Wednesday, January 11, 2012

The Ideal iTunes equalizer settings

I was nerding out audiophile-style tonight, and came across this discussion of optimal iTunes equalizer settings. Buried in the comments section, an audio engineer discussed the benefits of "subtractive filtering". I followed his advice and was definitely pleased with the results. Try it for yourself - but remember, what sounds good to you is ultimately what's most important. If you have the prowess, here's a handy Applescript you can run to create the settings.


The comment of note:

As an audio engineer and producer with 18 years of experience in the field working in some of the 'finest studios in the world', I'm confident in saying that this approach is backwards.

Equalizers in both the analog and digital realm do subtractive filtering far better than additive filtering.

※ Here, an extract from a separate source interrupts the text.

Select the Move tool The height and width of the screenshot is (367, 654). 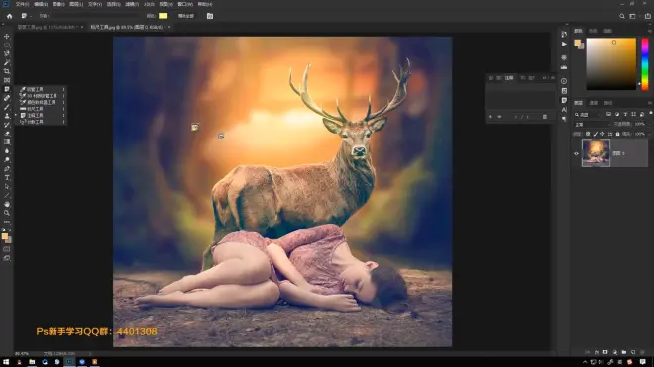pyautogui.click(x=7, y=37)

When pulling the EQ down you are not creating the additive comb-filtering necessary to boost frequencies that do not already exist, so using this kind of approach is leaves more of the original audio intact and does not add as many artifacts to the signal.

Of course an FFT digital EQ can overcome this (which is why the Weiss products are so expensive but popular), but iTunes most certainly does not hog the processor by using FFT algorithms for it's EQ.

What would be more appropriate, and also avoid unnecessary distortion, is to do all of those adjustments subtractively, then making up the gain difference with the slider at the left. This is why the slider on the left exists, in case you were wondering.

Like this (-8, -5, -2, -4, -5, -6, -4, -2, 0, -3), if my math is correct. Then just boost the overall gain at the left to make up the difference.

I'm not suggesting this will sound "better" to you, but it will certainly be a cleaner way to use the EQ.

Phil Spector probably has a better idea of the ideal EQ settings.